Source extract =
- Opening Delimiter -

This compounding dynamic is also what makes automated regression testing genuinely preventive rather than merely reactive: when the world model knows which change patterns historically introduced regressions, it can flag risk before the code merges rather than after it breaks.

Why This Leads to AI Production Engineering

If you follow this logic through, you arrive at an interesting conclusion about category structure.

Today, production is stratified by function:

  • SRE lives in observability and APM tools
  • L1 support lives in Zendesk and Service Cloud
  • L2/L3 support and bug tracking live in Jira
  • QA lives in test frameworks and CI/CD

Those tools were designed around the functions that had the expertise and context to act on them. But that world is breaking down. The complexity and velocity of modern systems means that sharing context across these silos is often where the real leverage is.

You can easily deflect a support ticket if you understand a change was recently pushed. Infrastructure is easier to diagnose if you understand the software running on it. An SRE incident is much easier to root-cause if you see which customers, flows, and feature flags were affected, and by which deployments. You do better QA when you're testing what actually breaks in production and what customers care about.

This is exactly the dynamic behind support escalations: they happen when siloed tools don't share enough context to resolve an issue at the tier where it first appears. A unified production model changes that calculus. It's also what automated issue resolution looks like when it's grounded in real system understanding rather than surface-level alert correlation.

- Closing Delimiter -

Data for analysis =
- Opening Delimiter -

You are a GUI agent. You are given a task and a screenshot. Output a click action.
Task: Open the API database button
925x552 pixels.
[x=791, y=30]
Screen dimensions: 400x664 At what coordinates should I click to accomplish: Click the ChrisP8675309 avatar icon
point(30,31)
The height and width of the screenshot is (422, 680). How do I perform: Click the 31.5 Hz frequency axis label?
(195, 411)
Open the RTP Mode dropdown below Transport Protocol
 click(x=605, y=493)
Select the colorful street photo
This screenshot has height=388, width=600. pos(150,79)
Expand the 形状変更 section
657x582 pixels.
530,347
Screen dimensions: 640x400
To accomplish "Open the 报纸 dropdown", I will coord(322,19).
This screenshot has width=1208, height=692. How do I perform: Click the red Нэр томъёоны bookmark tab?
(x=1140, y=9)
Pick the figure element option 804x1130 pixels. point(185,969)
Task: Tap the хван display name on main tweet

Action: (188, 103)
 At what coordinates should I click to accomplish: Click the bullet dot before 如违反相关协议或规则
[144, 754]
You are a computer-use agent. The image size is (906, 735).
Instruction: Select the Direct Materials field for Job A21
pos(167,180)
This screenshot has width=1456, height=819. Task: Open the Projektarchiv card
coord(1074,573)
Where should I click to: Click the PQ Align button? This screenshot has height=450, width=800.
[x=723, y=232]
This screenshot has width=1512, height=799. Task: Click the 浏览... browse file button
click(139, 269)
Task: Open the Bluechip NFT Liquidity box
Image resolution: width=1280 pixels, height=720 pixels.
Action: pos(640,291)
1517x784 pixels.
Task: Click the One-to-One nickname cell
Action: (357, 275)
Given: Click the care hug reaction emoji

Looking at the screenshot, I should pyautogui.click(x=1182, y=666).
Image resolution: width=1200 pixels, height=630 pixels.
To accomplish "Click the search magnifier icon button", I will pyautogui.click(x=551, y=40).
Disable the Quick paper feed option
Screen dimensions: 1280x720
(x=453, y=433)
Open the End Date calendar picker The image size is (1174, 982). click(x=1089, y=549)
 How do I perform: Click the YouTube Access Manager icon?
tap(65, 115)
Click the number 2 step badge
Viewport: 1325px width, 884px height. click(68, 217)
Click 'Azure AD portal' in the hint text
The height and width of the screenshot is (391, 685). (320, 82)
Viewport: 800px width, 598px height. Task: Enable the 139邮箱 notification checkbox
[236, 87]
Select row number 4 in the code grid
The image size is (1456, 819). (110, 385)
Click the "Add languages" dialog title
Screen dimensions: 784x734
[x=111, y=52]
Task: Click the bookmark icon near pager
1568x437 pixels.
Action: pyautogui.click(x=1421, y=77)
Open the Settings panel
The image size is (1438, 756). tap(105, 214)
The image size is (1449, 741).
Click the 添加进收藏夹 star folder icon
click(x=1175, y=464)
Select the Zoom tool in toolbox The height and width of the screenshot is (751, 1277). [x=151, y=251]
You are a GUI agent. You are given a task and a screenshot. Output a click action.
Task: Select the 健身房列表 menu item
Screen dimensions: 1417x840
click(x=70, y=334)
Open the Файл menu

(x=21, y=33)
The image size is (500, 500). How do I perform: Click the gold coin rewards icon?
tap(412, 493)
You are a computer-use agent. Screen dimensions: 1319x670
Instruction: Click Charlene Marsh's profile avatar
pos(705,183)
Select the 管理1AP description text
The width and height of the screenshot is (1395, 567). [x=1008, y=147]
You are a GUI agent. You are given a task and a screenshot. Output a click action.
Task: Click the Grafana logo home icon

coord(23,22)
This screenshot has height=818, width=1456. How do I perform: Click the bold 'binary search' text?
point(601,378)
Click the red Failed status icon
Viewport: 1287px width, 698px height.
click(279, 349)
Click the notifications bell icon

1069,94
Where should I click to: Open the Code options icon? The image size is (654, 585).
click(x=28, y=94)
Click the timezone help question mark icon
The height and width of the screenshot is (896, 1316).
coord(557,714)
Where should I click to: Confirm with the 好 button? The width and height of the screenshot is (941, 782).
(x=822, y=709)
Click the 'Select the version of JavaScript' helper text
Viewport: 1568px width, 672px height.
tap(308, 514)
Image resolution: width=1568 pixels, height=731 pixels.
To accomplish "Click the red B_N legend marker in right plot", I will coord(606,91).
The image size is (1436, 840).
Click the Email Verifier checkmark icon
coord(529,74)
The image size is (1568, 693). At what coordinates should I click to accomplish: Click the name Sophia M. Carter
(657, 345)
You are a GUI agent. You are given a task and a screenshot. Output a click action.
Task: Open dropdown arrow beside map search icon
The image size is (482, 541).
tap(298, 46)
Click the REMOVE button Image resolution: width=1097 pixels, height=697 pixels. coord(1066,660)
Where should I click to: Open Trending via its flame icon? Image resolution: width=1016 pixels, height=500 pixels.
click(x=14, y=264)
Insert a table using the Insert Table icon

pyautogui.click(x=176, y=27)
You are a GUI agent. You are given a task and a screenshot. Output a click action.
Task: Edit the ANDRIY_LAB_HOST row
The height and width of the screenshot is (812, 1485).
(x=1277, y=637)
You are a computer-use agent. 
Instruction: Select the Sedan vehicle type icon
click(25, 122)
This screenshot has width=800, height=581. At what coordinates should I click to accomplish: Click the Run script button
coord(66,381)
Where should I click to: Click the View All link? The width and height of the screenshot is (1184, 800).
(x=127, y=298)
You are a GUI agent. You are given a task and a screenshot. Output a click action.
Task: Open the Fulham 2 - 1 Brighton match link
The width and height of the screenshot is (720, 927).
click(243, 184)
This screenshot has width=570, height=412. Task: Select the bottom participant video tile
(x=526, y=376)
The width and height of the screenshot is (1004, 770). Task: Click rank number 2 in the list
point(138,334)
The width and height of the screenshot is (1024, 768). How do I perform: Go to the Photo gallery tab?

- Closing Delimiter -

Exercise brief =
Pick up the piece on AI production engineering after its last sentence and keep writing it. The rows have nothing to do with what comes next.

Output of the task =
This points to a different kind of system of record. Not stratified by function, but unified by the fundamental job: understanding and operating how software behaves in production.

We call this Production Engineering — the discipline responsible for understanding how software actually works in production, combining what used to be spread across SRE, support engineering, and QA. From the system's perspective, it's one job: maintaining and operating software after it's been developed.

The concept of Production Engineering has existed for a while, but has never really taken hold. We believe that's because it's simply too complex to run with humans alone. But introducing AI has changed all of this. Now, with a engineering world model, an AI production engineer can reconcile "what we thought the software did" with "what it actually did in production." An AI production engineer can ingest complete context on every problem: support tickets, customer flows, telemetry, code, configuration, tests, and deployments. An AI production engineer can navigate application logic, configuration, and integration defects that cross support, SRE, and QA boundaries.

For a look at how this plays out when the support and engineering sides of the equation connect, see Beyond the IDE: Second-Generation AI Coding Software.

The Path Forward

The companies that build unified engineering world models will have something qualitatively different. Not agents that complete tasks in isolation. Organizational intelligence that compounds. That simulates futures, not just retrieves pasts. That reasons from learned world models rather than starting from scratch.

This is why we started with code simulations. Not because simulation is the product, but because simulation is the test. If you can project hypothetical changes onto your model of production systems and predict outcomes with high accuracy, you've built something real.

If your context graph can answer "what if" with confidence, you have a world model. And if you have a world model of production systems, you've found the foundation for an entirely new category.

The path to economically transformative AI might not require solving continual learning. It might require building world models that let static models behave as if they're learning — through expanding evidence bases and inference-time compute to reason and simulate over them.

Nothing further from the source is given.